The bishop anyhow fell for the open lie. Unfortunately. Now he is the wiser for it. He is seriously tired of the rubbish, human and non-human. If within a week the municipal authorities will not have got off their backsides to fix the roads, Bishop Kaggwa will lead a demonstration. It is unclear when the ultimatum countdown started, but it is fair to guess it commenced on Sunday, September 25, the day the bishop spoke up. Which means it ends today. We may well have the cleric-led protest march tomorrow or anytime soon.

I like this bishop. I may even drive to Masaka to join in his struggle. I am a little rusty when it comes to this sort of thing. But it’s about time.

Even if the bishop does not march, returning to his 2015 plan of organising his flock and other wananchi to do bulungi bwansi and repair a couple of roads would do as much to draw attention to the muck the people of Masaka Municipality live in. Either way, Bishop Kaggwa has to follow through.

He is the undisputed leader of his diocese. As a high profile religious leader, even non-Catholics will stop and listen (and possibly follow him) if he takes on an obvious public cause. Using that standing to expose the rot in local government leadership and the associated rot in service delivery is a great way to shepherd the people.
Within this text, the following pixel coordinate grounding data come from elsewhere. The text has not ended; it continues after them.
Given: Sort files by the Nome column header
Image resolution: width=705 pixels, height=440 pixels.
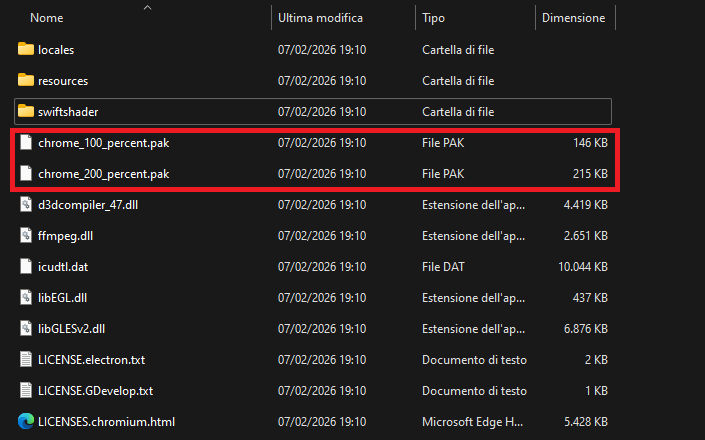Looking at the screenshot, I should tap(47, 18).
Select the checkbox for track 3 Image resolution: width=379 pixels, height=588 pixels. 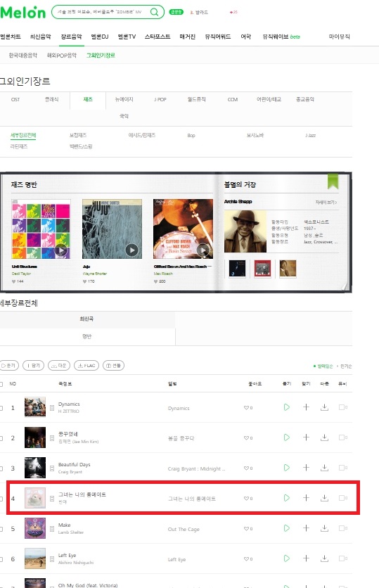click(x=1, y=468)
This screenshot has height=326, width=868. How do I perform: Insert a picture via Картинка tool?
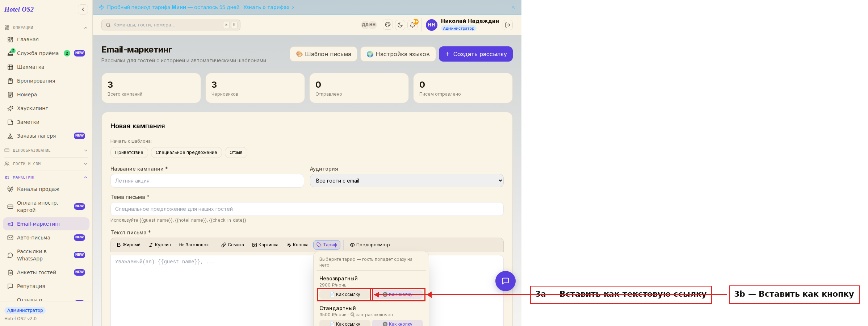click(x=265, y=245)
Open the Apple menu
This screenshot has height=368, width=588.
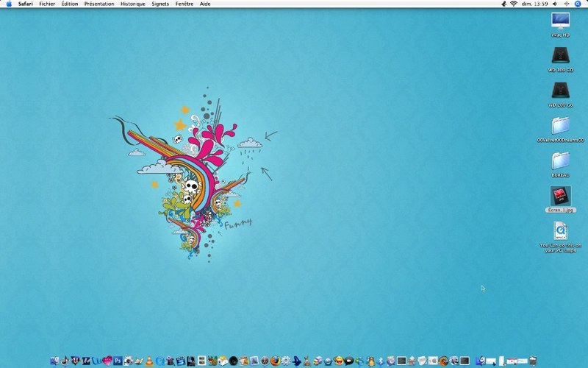tap(9, 4)

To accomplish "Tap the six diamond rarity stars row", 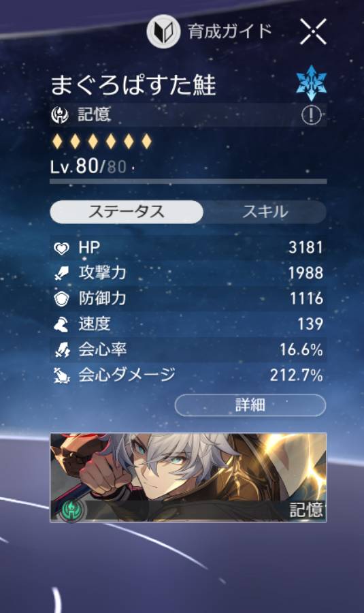I will click(101, 141).
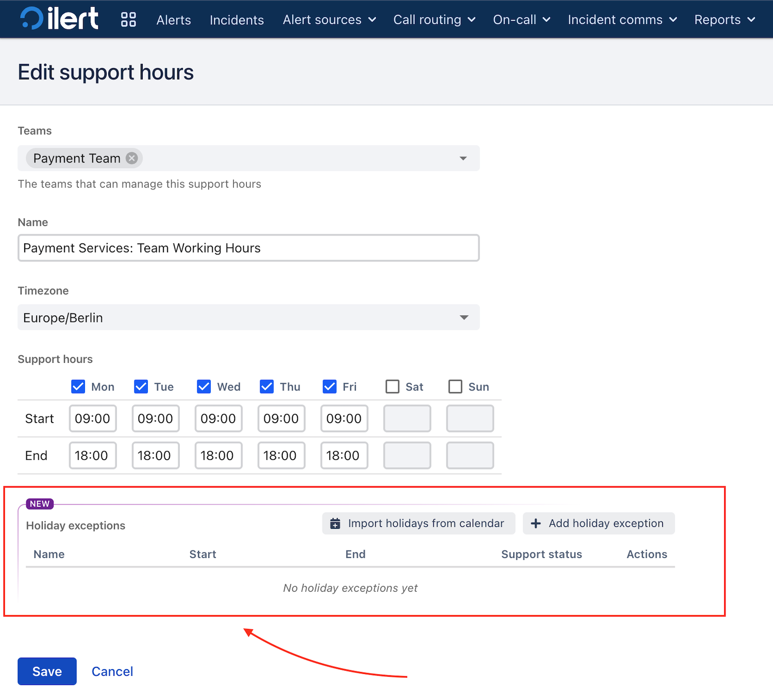The height and width of the screenshot is (700, 773).
Task: Open the On-call navigation menu
Action: tap(522, 20)
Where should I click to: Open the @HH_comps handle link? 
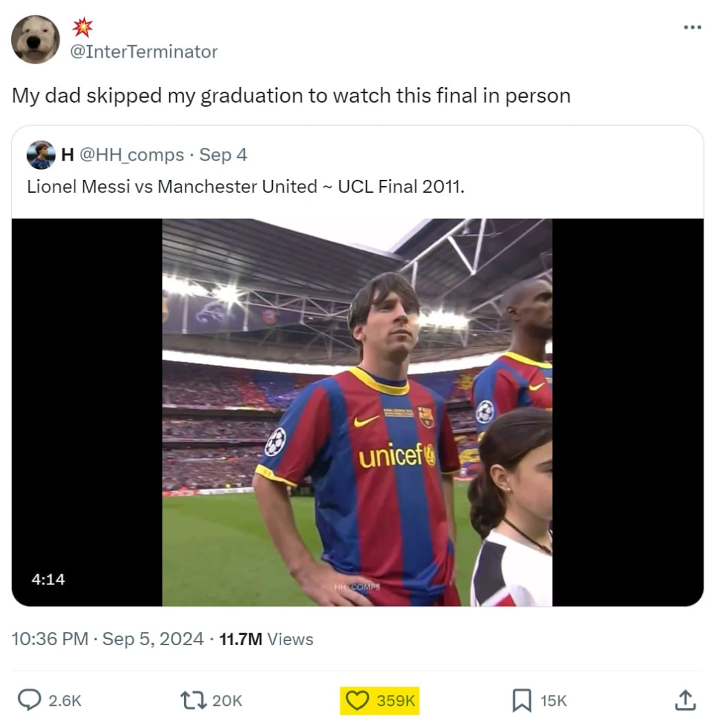(131, 155)

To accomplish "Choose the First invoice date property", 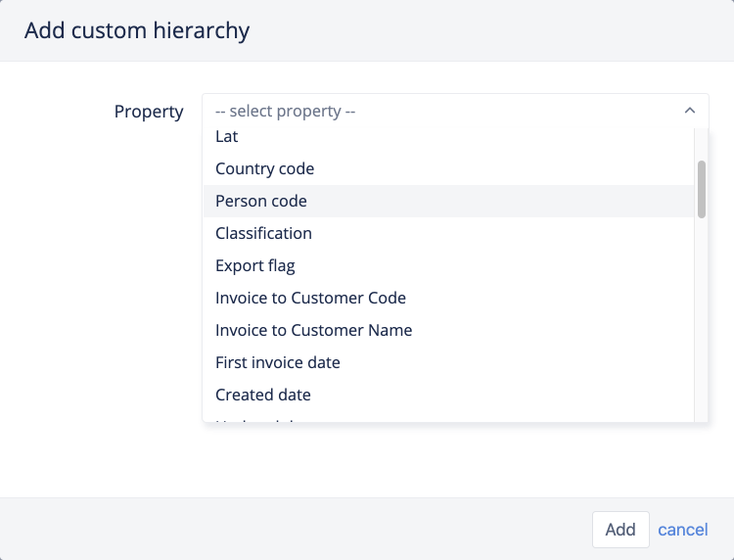I will (278, 362).
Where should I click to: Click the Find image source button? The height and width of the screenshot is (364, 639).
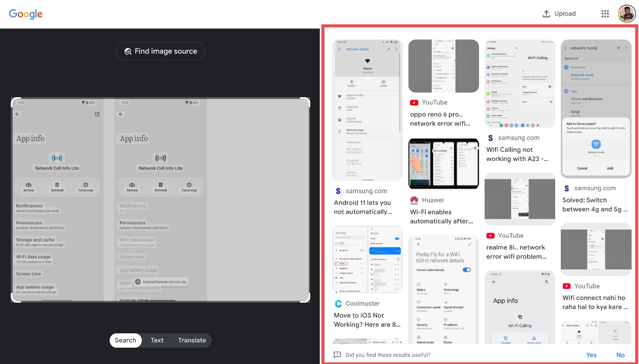[161, 51]
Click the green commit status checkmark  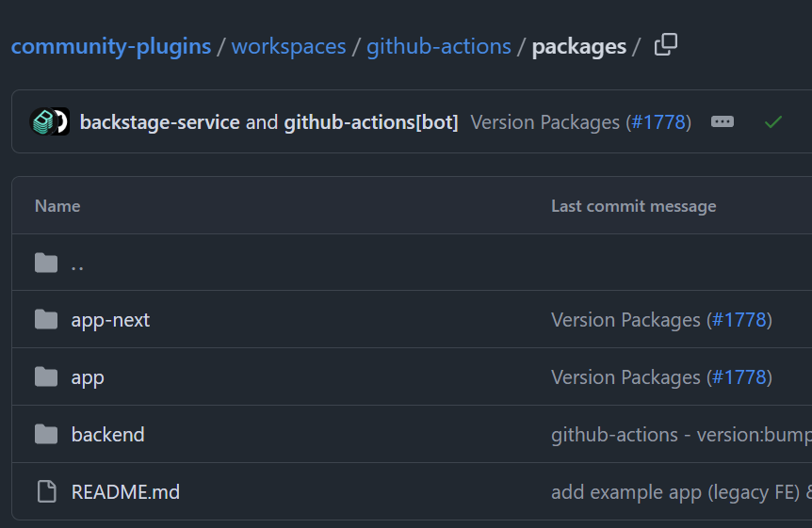[773, 121]
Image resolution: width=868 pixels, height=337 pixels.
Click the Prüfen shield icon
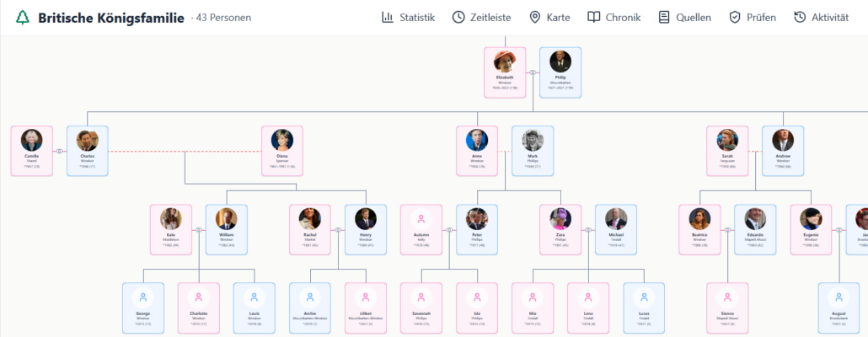tap(735, 17)
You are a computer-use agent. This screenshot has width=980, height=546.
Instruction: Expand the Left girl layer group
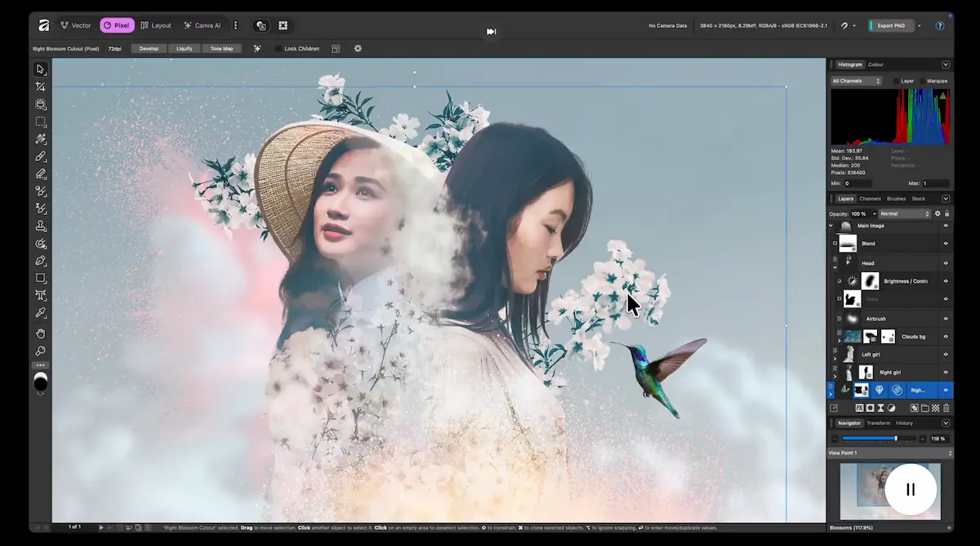click(835, 359)
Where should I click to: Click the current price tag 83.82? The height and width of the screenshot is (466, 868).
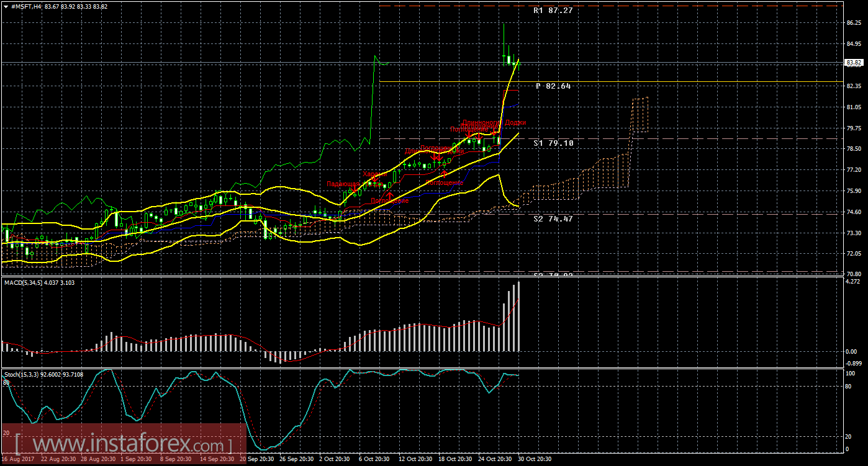click(854, 63)
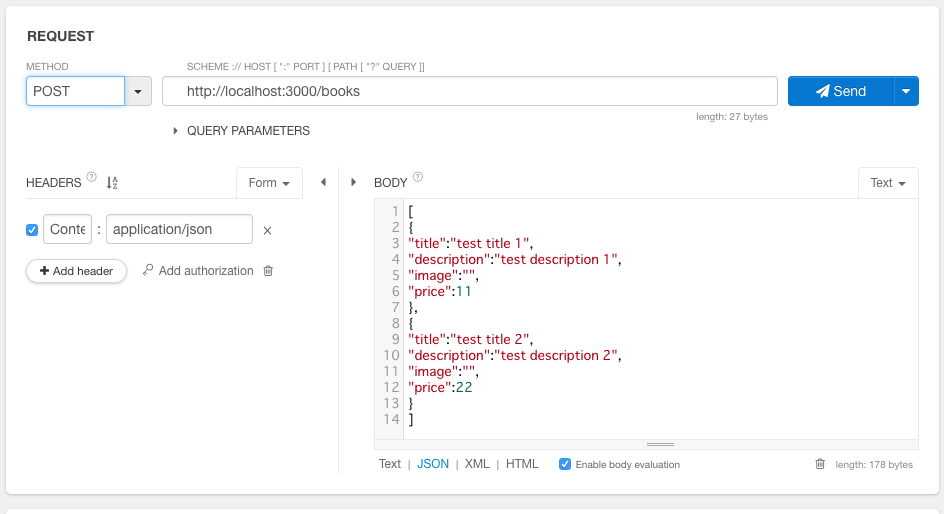Screen dimensions: 944x514
Task: Uncheck the Content-Type header checkbox
Action: pyautogui.click(x=32, y=230)
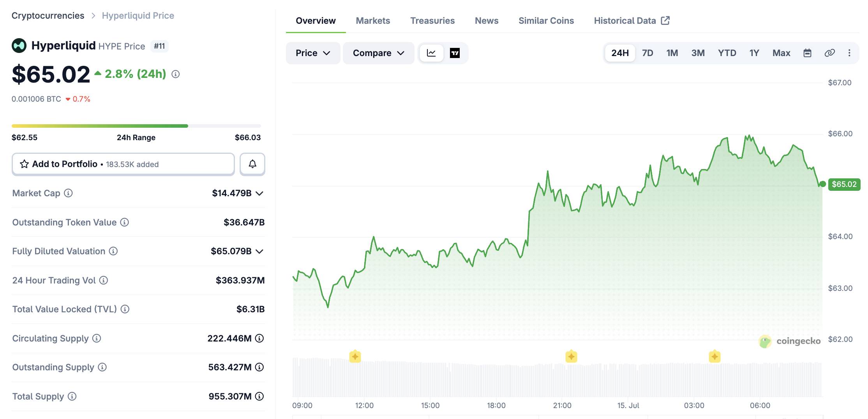
Task: Click the Market Cap info icon
Action: (x=68, y=193)
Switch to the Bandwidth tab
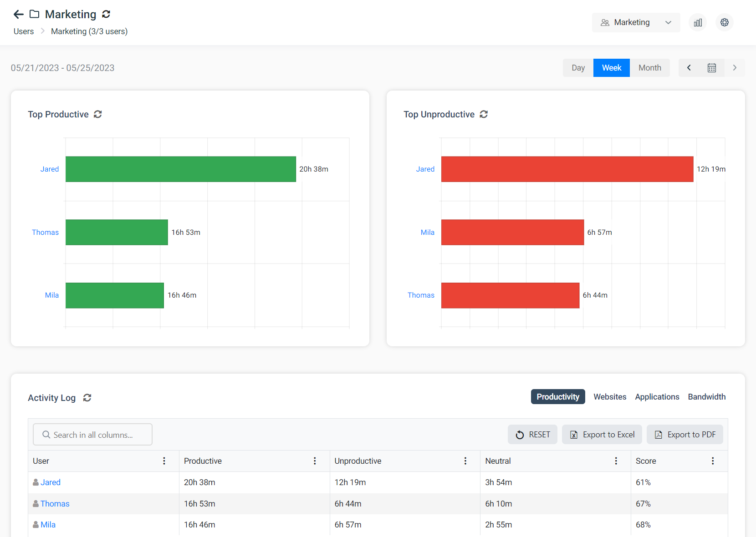 point(706,397)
Besides, it is a profile that comes with moral heft. The bishop may not realise it, but if he went through with a peaceful and dignified demo he would very well ignite a coherent national demand for better public services and goods. He could provide the respectable leadership that has so far lacked.

‘Must be prepared’
But Bishop Kaggwa has to be prepared to see his name smeared, and he may well get sprayed with tear gas. Exposure of corruption, incompetence and the demand for clean government, once it spreads, threatens those in government leadership and related entrenched interests.

Even if the status quo must go, it never goes quietly. It fights back. And viciously. If in doubt, check in with Pastor Evan Mawarire of #ThisFlag protest movement in Robert Mugabe’s Zimbabwe.

Mr Tabaire is the co-founder and director of programmes at African Centre for Media Excellence in Kampala.